Plutocracia y medios
Pese a su imagen, no puede decirse que Obama sea un candidato off Washington. Su biografía alienta la confianza en el cambio, pues debemos suponer que sus orígenes, su estancia en otros países y su trabajo en las calles de Chicago le hayan puesto en contacto con la realidad. Y también es cierto que en la recaudación de fondos para su campaña, buena parte de los mismos provienen de donaciones del común de la gente. Pero, como recuerdan Nader o Goodman entre otros, las grandes corporaciones, los medios de comunicación, el star-system de Hollywood y las más influyentes familias demócratas le han adoptado como uno de los suyos y será difícil escapar de su amoroso abrazo. Uno de los retos en política interior sería devolver a la democracia sus significado en un país donde ser candidato equivale a disponer de, al menos, dos millones de dólares para convertirse en senador o congresista. Un sistema que hace lo mínimo imprescindible para alentar la participación (cuando no la obstaculiza), que rodea de grupos de presión a los electos, que impide brutalmente por medio del sistema mayoritario la entrada de alternativas al bipartidismo y que cierra el círculo de los cargos públicos a quién no acata las reglas de esta plutocracia.
Un mundo a la espera
Desde el exterior, tal y como demostró su baño de masas en Berlín, Obama representa la posibilidad de otro mundo. El Imperio reconoce a regañadientes que ya no es el eje del planeta y el multilateralismo, más que una opción, es la única salida para su liderazgo. Obama lo ha entendido así y (si su preocupación por el Tercer Mundo y el Medio Ambiente son algo más que retórica) pueden convertirle en adalid de otra forma de ver el mañana. Veremos si en el campo económico resiste las tentaciones proteccionistas sobre sus mercados y también si el consenso preside la toma de decisiones en cuanto a la crisis. De momento, sabemos que apoyó los rescates financieros a la banca sin pedir responsabilidades por la debacle.

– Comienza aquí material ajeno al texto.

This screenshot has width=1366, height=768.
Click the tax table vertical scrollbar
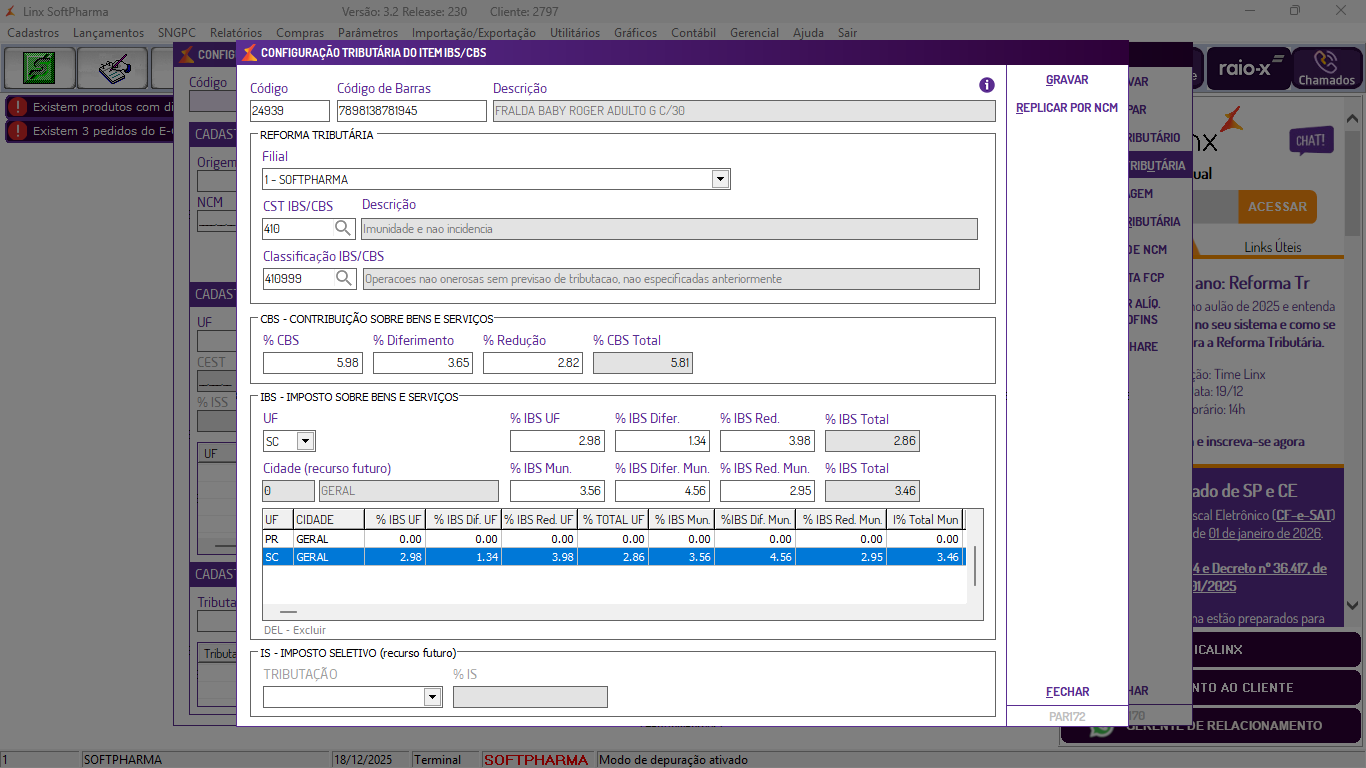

Otro punto débil es el despliegue militar americano. Llamarse Barack Hussein le costó más de un disgusto en la batalla barriobajera que le plantearon los medios más conservadores. Pero no estamos hablando de un pacifista radical. Su oposición a la guerra en Irak (y a la sangría económica que supone) es más tibia al hablar de Afghanistán. Tampoco está clara su apuesta en otros temas espinosos como el Irán nuclear, la «revolución» de su patio trasero sudamericano o si mantendrá el apoyo a Israel de las misma forma incondicional que sus predecesores en el cargo.
Muchas dudas sobre una esperanza de cambio que mantiene ilusionado a medio mundo. Pese a ellas, la mejor de las noticias es que la nefanda época de los Reagan y Bush toca su fin. El Sur y el Medio Oeste (salvo Florida, Colorado y Nuevo México) han seguido fieles al republicanismo, que mantiene un considerable apoyo popular. Pero lo peor de esos años (la negación de la protección social, la pena de muerte, el creacionismo y el renacimiento cristianos, la guerra como garantía de gasolina barata, el liberalismo a ultranza y, en general, el desprecio y odio a todo aquello que se ignora) ha dejado de ser rentable en términos electorales, como el mismo McCain comenzó a advertir. No parece probable que esas tesis puedan ya sustentar en el futuro otra mayoría. Obama tiene la virtud de haberlas enviado, ojalá definitivamente, al basurero de la Historia.